▶ [Items listed in a dataset]:
● ● ●

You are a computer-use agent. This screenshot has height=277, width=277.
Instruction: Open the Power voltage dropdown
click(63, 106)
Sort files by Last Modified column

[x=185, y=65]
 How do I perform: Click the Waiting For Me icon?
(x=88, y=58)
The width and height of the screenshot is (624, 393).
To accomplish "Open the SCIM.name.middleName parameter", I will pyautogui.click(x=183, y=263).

● ● ●

▶ [Task brief]:
Make sure every record is repeated exactly.

▶ [Solution]:
You are a computer-use agent. This screenshot has height=277, width=277.
Instruction: Open the Power voltage dropdown
click(63, 106)
Sort files by Last Modified column

[x=185, y=65]
 How do I perform: Click the Waiting For Me icon?
(x=88, y=58)
The width and height of the screenshot is (624, 393).
To accomplish "Open the SCIM.name.middleName parameter", I will pyautogui.click(x=183, y=263).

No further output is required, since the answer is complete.